Dataset entries
☆ ☆ ☆ ☆ ☆

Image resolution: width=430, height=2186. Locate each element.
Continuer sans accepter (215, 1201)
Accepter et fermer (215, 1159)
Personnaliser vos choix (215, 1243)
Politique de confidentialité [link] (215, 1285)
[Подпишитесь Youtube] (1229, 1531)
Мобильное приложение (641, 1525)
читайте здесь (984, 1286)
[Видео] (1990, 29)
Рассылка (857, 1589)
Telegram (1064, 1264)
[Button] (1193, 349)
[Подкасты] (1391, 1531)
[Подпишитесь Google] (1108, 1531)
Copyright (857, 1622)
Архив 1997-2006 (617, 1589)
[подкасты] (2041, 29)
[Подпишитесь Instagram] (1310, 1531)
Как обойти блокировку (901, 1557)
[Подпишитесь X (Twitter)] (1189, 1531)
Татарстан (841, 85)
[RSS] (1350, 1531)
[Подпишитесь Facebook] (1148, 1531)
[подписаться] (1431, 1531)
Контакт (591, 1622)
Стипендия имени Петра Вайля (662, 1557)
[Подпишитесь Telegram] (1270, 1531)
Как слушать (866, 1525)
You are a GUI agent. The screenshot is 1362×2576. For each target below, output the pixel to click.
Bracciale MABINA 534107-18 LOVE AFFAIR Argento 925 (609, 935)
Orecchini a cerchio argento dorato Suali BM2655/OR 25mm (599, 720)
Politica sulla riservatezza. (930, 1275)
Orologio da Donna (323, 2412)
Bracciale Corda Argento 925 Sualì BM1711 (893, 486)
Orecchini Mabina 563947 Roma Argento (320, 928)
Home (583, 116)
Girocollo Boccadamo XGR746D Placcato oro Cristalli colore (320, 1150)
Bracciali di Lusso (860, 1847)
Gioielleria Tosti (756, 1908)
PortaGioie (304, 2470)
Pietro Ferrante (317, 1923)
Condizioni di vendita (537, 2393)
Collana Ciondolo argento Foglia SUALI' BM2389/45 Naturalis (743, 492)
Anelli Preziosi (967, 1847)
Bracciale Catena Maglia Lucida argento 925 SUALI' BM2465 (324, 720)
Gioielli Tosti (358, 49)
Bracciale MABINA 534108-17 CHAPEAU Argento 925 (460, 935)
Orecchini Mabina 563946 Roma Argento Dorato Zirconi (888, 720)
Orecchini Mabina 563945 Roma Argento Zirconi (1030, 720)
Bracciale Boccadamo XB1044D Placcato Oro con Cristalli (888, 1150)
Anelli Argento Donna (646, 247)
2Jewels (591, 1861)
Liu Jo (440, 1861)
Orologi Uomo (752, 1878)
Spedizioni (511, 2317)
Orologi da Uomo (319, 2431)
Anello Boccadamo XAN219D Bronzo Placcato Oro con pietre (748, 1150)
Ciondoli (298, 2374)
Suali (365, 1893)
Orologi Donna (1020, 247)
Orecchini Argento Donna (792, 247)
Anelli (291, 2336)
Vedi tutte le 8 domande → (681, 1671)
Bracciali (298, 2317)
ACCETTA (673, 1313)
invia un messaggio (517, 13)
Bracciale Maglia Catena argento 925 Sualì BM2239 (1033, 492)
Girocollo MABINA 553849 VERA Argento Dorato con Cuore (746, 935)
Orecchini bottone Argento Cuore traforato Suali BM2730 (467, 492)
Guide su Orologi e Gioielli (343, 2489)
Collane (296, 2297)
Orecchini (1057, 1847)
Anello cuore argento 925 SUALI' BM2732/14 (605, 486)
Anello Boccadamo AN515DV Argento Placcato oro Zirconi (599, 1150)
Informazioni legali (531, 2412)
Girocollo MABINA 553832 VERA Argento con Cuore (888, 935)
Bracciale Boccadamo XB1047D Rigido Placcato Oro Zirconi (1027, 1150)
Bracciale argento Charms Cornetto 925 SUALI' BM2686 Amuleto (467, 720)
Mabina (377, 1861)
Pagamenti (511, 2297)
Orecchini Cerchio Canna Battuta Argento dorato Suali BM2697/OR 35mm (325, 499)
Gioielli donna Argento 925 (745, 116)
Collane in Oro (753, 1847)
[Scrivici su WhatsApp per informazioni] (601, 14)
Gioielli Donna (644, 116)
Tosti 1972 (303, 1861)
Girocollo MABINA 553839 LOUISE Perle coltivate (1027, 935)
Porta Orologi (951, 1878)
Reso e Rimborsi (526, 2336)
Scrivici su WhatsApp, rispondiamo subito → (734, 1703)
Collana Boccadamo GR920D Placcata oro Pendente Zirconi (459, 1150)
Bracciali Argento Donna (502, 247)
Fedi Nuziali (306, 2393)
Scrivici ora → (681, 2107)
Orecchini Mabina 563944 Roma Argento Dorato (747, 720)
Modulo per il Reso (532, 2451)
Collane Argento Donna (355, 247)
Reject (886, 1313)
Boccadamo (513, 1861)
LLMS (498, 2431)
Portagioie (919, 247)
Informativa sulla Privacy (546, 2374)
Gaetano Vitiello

☆ ☆ ☆ ☆ ☆

● Exercise objective
From the first line to the last, copy the data exactly.

● Response
Image resolution: width=430, height=2186. Locate each element.
Continuer sans accepter (215, 1201)
Accepter et fermer (215, 1159)
Personnaliser vos choix (215, 1243)
Politique de confidentialité [link] (215, 1285)
[Подпишитесь Youtube] (1229, 1531)
Мобильное приложение (641, 1525)
читайте здесь (984, 1286)
[Видео] (1990, 29)
Рассылка (857, 1589)
Telegram (1064, 1264)
[Button] (1193, 349)
[Подкасты] (1391, 1531)
[Подпишитесь Google] (1108, 1531)
Copyright (857, 1622)
Архив 1997-2006 (617, 1589)
[подкасты] (2041, 29)
[Подпишитесь Instagram] (1310, 1531)
Как обойти блокировку (901, 1557)
[Подпишитесь X (Twitter)] (1189, 1531)
Татарстан (841, 85)
[RSS] (1350, 1531)
[Подпишитесь Facebook] (1148, 1531)
[подписаться] (1431, 1531)
Контакт (591, 1622)
Стипендия имени Петра Вайля (662, 1557)
[Подпишитесь Telegram] (1270, 1531)
Как слушать (866, 1525)
You are a GUI agent. The screenshot is 1362×2576. For each target below, output the pixel to click.
Bracciale MABINA 534107-18 LOVE AFFAIR Argento 925 (609, 935)
Orecchini a cerchio argento dorato Suali BM2655/OR 25mm (599, 720)
Politica sulla riservatezza. (930, 1275)
Orologio da Donna (323, 2412)
Bracciale Corda Argento 925 Sualì BM1711 (893, 486)
Orecchini Mabina 563947 Roma Argento (320, 928)
Home (583, 116)
Girocollo Boccadamo XGR746D Placcato oro Cristalli colore (320, 1150)
Bracciali di Lusso (860, 1847)
Gioielleria Tosti (756, 1908)
PortaGioie (304, 2470)
Pietro Ferrante (317, 1923)
Condizioni di vendita (537, 2393)
Collana Ciondolo argento Foglia SUALI' BM2389/45 Naturalis (743, 492)
Anelli Preziosi (967, 1847)
Bracciale Catena Maglia Lucida argento 925 SUALI' BM2465 (324, 720)
Gioielli Tosti (358, 49)
Bracciale MABINA 534108-17 CHAPEAU Argento 925 (460, 935)
Orecchini Mabina 563946 Roma Argento Dorato Zirconi (888, 720)
Orecchini Mabina 563945 Roma Argento Zirconi (1030, 720)
Bracciale Boccadamo XB1044D Placcato Oro con Cristalli (888, 1150)
Anelli Argento Donna (646, 247)
2Jewels (591, 1861)
Liu Jo (440, 1861)
Orologi Uomo (752, 1878)
Spedizioni (511, 2317)
Orologi da Uomo (319, 2431)
Anello Boccadamo XAN219D Bronzo Placcato Oro con pietre (748, 1150)
Ciondoli (298, 2374)
Suali (365, 1893)
Orologi Donna (1020, 247)
Orecchini Argento Donna (792, 247)
Anelli (291, 2336)
Vedi tutte le 8 domande → (681, 1671)
Bracciali (298, 2317)
ACCETTA (673, 1313)
invia un messaggio (517, 13)
Bracciale Maglia Catena argento 925 Sualì BM2239 (1033, 492)
Girocollo MABINA 553849 VERA Argento Dorato con Cuore (746, 935)
Orecchini bottone Argento Cuore traforato Suali BM2730 (467, 492)
Guide su Orologi e Gioielli (343, 2489)
Collane (296, 2297)
Orecchini (1057, 1847)
Anello cuore argento 925 SUALI' BM2732/14 (605, 486)
Anello Boccadamo AN515DV Argento Placcato oro Zirconi (599, 1150)
Informazioni legali (531, 2412)
Girocollo MABINA 553832 VERA Argento con Cuore (888, 935)
Bracciale Boccadamo XB1047D Rigido Placcato Oro Zirconi (1027, 1150)
Bracciale argento Charms Cornetto 925 SUALI' BM2686 Amuleto (467, 720)
Mabina (377, 1861)
Pagamenti (511, 2297)
Orecchini Cerchio Canna Battuta Argento dorato Suali BM2697/OR 35mm (325, 499)
Gioielli donna Argento 925 (745, 116)
Collane in Oro (753, 1847)
[Scrivici su WhatsApp per informazioni] (601, 14)
Gioielli Donna (644, 116)
Tosti 1972 (303, 1861)
Girocollo MABINA 553839 LOUISE Perle coltivate (1027, 935)
Porta Orologi (951, 1878)
Reso e Rimborsi (526, 2336)
Scrivici su WhatsApp, rispondiamo subito → (734, 1703)
Collana Boccadamo GR920D Placcata oro Pendente Zirconi (459, 1150)
Bracciali Argento Donna (502, 247)
Fedi Nuziali (306, 2393)
Scrivici ora → (681, 2107)
Orecchini Mabina 563944 Roma Argento Dorato (747, 720)
Modulo per il Reso (532, 2451)
Collane Argento Donna (355, 247)
Reject (886, 1313)
Boccadamo (513, 1861)
LLMS (498, 2431)
Portagioie (919, 247)
Informativa sulla Privacy (546, 2374)
Gaetano Vitiello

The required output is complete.